[PROBLEMS TO WORK ON]
**A)** According to the post on decoding encoded words in email headers, what are the three parts of an encoded word?
**B)** From the post on decoding encoded words in email headers, print the part that opens with the words containing "- ... an 'encoded" and closes with "adjacent 'encoded word's.".
**C)** For each statement below, say yes or no to whether the post on decoding encoded words in email headers supports it, and quote the deciding words: (i) The Robustness Principle is described in RFC 793. (ii) The software rejects invalid encoded words. (iii) Unencoded white space characters are allowed within an encoded word.

-- EXCERPT PROVIDED start --

Right now I'm fixing some code, originally written by someone long departed from our development group, which decodes encoded words in email message headers. Encoded words makes it possible to include non-ASCII text in headers. This sample contains two encoded words:
Subject: =?ISO-8859-1?B?SWYgeW91IGNhbiByZWFkIHRoaXMgeW8=?= =?ISO-8859-2?B?dSB1bmRlcnN0YW5kIHRoZSBleGFtcGxlLg==?=
The three parts of an encoded word are character set, encoding (base64 or printed quotable), and encoded text, defined in RFC 2047. The RFC defines various restrictions on how you can use encoded words, for example:
- An 'encoded word' may not be more that 75 characters long.
- ... unencoded white space characters (such as SPACE and HTAB) are FORBIDDEN within an 'encoded word'.
- ... an 'encoded word' that appears in a header field defined as '*text' MUST be separated from any adjacent 'encoded word' or 'text' by 'linear-white-space'.
- A multi-octet character may not be split across adjacent 'encoded word's.
And so on. Unfortunately many mail agents do not use encoded words correctly even though the RFC is reasonably clear. However we can't reject invalid encoded words because end-users would blame our software, not the originating mail agents, if they hear garbled message subjects being voiced via text-to-speech. So although we always use encoded words correctly when sending messages we accept incorrect usage of encoded words when decoding them. You might think that this is an application of the often quoted Postel Robustness Principle, as described in RFC 793:
2.10. Robustness Principle
TCP implementations will follow a general principle of robustness: be conservative in what you do, be liberal in what you accept from others.

-- EXCERPT PROVIDED end --
-- EXTRACTED INFORMATION start --

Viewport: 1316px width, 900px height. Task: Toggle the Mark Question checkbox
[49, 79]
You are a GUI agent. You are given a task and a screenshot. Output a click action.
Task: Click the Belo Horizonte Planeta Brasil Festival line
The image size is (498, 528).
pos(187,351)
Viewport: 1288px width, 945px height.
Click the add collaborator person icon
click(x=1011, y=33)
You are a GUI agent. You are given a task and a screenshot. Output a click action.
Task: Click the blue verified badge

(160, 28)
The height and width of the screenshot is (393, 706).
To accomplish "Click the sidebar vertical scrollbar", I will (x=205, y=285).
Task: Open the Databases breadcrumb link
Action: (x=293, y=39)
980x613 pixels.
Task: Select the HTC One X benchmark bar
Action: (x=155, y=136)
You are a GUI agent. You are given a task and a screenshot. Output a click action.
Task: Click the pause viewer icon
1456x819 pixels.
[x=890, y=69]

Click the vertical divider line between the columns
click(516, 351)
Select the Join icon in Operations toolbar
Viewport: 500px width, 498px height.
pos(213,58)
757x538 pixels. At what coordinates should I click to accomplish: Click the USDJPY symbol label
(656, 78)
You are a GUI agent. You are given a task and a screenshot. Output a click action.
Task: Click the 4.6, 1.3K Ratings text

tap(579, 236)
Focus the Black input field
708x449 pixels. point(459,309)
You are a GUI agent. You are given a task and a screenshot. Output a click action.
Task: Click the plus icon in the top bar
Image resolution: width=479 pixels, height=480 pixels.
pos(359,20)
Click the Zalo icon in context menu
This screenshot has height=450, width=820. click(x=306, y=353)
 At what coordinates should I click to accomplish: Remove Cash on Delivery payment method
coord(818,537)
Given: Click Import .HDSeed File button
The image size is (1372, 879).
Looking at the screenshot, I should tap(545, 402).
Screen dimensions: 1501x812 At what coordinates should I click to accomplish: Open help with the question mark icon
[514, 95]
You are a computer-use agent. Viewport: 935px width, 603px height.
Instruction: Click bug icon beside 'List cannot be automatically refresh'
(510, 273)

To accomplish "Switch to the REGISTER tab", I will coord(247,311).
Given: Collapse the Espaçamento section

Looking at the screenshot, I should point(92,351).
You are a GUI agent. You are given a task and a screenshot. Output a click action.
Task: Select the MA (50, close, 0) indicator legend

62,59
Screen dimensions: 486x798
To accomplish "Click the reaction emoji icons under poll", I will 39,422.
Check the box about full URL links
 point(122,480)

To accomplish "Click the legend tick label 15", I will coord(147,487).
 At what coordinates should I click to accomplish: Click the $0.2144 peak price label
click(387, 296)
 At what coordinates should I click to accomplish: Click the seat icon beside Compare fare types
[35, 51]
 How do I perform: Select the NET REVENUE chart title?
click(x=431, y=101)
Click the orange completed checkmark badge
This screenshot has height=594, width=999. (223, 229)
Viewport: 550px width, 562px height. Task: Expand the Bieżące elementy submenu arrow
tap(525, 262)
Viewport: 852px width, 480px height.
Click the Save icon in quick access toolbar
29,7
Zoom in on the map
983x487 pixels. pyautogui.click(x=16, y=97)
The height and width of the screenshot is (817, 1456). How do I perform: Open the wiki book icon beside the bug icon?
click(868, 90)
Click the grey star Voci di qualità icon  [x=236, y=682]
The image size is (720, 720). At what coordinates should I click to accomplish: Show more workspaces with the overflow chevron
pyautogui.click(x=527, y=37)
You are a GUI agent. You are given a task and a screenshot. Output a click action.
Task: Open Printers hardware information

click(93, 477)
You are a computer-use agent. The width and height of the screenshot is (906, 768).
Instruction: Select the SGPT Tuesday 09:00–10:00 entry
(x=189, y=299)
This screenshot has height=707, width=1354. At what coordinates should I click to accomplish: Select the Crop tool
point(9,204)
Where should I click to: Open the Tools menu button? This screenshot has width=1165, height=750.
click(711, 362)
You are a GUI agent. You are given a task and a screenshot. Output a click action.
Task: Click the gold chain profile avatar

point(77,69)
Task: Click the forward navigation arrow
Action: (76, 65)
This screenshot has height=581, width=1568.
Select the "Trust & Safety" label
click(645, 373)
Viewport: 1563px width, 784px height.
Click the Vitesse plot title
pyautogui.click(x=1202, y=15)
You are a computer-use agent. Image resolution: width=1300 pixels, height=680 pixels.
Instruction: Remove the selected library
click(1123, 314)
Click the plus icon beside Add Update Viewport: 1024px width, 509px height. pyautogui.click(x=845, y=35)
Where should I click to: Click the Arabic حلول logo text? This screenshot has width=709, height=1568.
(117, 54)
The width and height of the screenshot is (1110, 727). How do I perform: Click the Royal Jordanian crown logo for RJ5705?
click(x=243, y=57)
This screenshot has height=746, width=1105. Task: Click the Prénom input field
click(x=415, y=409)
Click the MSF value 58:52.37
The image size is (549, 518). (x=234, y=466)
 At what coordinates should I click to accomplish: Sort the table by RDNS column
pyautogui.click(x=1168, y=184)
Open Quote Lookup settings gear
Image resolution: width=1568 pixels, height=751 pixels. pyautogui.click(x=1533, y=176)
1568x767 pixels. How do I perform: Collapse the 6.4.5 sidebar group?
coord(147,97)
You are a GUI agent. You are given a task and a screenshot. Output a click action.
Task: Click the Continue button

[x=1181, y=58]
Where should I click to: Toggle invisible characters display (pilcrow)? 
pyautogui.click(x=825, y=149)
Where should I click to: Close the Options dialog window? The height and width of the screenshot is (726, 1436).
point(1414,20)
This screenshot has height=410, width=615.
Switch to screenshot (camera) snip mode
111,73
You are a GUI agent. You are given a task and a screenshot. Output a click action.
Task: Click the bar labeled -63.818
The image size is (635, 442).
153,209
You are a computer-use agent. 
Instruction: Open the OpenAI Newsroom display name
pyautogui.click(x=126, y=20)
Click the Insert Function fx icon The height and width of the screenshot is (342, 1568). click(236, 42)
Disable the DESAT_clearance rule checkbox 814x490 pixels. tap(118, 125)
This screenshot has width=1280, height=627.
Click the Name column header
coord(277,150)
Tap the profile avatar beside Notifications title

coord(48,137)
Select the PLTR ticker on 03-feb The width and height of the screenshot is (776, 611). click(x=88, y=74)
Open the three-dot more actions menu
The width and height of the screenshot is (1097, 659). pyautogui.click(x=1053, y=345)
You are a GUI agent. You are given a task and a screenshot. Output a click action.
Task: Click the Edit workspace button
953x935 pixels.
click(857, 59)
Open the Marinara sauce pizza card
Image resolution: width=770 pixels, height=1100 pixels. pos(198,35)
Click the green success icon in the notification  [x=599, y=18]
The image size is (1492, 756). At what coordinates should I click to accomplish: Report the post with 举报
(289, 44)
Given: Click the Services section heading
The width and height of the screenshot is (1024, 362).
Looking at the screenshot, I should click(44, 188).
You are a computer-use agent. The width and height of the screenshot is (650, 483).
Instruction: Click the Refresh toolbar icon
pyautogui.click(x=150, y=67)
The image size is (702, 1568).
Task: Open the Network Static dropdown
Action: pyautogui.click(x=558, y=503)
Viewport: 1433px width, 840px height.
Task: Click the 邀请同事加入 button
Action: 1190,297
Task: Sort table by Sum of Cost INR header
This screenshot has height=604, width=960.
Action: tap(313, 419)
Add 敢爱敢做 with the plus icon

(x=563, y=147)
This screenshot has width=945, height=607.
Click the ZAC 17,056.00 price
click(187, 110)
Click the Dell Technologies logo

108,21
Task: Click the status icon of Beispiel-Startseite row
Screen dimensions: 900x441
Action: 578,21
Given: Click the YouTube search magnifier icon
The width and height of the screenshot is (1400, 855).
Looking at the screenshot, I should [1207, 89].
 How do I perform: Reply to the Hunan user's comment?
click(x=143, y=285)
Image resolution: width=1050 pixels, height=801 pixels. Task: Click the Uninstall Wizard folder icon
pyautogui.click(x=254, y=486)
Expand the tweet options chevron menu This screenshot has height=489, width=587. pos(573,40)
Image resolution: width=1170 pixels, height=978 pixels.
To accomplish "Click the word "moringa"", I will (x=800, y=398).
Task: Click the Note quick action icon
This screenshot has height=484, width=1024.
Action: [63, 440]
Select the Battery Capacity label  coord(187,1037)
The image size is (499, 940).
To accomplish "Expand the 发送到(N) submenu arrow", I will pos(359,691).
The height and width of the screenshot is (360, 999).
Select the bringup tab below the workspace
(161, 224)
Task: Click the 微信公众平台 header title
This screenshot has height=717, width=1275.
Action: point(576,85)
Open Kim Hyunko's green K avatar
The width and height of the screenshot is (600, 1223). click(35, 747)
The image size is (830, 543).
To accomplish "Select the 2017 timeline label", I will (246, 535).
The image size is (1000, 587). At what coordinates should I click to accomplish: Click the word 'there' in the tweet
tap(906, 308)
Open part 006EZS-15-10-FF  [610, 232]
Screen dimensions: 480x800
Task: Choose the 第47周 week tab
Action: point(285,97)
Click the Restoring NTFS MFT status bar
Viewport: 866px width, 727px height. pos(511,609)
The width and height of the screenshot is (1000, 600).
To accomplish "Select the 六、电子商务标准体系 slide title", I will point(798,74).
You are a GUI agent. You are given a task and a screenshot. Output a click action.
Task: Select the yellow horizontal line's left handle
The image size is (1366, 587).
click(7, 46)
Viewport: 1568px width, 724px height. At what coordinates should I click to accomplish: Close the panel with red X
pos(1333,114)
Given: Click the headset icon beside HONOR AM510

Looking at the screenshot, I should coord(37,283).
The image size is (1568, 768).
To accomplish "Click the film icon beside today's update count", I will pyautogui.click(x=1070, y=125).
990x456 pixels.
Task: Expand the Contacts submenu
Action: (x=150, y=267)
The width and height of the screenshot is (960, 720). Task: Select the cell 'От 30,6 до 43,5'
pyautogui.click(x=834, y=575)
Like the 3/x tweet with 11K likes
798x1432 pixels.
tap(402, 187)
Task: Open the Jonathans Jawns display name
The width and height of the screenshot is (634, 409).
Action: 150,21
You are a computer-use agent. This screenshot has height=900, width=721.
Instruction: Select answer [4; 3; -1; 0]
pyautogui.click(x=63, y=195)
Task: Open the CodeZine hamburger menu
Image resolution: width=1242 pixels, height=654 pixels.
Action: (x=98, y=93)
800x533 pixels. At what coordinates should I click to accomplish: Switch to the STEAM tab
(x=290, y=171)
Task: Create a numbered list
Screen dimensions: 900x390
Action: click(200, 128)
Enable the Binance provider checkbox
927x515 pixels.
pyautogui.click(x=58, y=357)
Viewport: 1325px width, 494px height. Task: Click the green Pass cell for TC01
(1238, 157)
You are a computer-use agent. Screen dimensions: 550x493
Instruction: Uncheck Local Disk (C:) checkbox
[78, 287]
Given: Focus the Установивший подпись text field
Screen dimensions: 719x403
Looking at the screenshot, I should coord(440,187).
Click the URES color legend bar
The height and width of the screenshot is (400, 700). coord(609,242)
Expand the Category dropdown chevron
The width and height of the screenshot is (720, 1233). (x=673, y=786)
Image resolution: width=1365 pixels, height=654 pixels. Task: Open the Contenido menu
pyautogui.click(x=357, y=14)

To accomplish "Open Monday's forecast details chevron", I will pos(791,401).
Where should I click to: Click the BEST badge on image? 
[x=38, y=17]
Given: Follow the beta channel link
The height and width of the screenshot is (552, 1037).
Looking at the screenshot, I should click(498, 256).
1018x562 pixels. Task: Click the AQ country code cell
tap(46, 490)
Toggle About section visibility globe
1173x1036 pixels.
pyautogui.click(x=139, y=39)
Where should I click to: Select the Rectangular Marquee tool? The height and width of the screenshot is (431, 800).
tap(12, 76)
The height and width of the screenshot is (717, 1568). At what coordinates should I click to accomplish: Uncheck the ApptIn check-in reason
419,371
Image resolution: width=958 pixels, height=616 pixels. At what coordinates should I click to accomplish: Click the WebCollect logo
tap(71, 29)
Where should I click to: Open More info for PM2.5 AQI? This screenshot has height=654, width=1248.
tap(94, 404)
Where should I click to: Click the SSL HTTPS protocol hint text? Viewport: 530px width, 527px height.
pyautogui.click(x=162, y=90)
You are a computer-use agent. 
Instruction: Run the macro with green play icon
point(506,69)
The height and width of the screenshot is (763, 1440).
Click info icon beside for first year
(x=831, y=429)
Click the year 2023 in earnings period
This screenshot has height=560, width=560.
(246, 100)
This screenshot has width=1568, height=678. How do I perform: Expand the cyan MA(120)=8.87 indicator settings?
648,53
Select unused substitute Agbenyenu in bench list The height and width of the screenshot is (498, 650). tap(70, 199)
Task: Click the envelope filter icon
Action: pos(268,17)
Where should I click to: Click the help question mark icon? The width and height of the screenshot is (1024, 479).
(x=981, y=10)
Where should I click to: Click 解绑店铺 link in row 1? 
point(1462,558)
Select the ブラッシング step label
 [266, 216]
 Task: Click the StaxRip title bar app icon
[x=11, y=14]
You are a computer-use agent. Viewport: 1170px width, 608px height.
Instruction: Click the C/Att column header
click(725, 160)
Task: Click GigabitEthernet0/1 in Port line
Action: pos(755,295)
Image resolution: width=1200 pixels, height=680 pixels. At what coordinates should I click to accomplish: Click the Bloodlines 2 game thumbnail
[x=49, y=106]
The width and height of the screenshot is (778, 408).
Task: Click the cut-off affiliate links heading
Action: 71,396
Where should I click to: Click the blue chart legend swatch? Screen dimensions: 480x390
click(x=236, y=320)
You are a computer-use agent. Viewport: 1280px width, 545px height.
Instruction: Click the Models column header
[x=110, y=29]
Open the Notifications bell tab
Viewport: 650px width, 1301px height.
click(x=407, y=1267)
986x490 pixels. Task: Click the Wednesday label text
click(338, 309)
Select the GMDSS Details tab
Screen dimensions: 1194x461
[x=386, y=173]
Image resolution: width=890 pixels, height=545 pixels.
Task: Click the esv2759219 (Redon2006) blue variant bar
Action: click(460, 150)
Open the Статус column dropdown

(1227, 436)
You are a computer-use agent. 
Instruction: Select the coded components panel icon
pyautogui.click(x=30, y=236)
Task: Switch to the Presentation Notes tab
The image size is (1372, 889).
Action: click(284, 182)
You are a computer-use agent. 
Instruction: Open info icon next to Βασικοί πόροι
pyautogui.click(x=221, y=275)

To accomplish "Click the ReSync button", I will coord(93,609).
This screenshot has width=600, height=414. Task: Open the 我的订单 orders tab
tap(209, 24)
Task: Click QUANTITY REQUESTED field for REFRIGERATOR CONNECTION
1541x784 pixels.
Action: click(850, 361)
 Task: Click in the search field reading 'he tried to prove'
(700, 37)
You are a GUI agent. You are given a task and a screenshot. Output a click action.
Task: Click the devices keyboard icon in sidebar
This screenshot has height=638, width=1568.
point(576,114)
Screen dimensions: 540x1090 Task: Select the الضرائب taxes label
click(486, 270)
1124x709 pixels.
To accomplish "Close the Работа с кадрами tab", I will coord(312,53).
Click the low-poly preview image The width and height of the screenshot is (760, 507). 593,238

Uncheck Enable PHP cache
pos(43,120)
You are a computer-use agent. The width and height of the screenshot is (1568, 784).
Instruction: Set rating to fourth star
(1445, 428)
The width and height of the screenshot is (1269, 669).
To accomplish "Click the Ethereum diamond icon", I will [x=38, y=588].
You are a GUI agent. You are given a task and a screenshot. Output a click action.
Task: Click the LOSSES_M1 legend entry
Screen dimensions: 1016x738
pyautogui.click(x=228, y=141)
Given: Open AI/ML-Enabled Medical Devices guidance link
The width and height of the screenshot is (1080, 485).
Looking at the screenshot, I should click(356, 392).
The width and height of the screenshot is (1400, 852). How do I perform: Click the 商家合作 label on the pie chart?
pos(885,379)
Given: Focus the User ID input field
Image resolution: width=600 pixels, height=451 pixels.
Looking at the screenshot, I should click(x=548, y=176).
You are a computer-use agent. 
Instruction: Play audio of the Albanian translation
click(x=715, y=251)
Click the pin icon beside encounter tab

-- EXTRACTED INFORMATION end --

[SOLUTIONS TO EACH TASK]
**A)** Character set, encoding (base64 or printed quotable), and encoded text.

**B)**
- ... an 'encoded word' that appears in a header field defined as '*text' MUST be separated from any adjacent 'encoded word' or 'text' by 'linear-white-space'.
- A multi-octet character may not be split across adjacent 'encoded word's.

**C)**
(i) Yes: "the often quoted Postel Robustness Principle, as described in RFC 793"
(ii) No: "we can't reject invalid encoded words"
(iii) No: "unencoded white space characters (such as SPACE and HTAB) are FORBIDDEN within an 'encoded word'"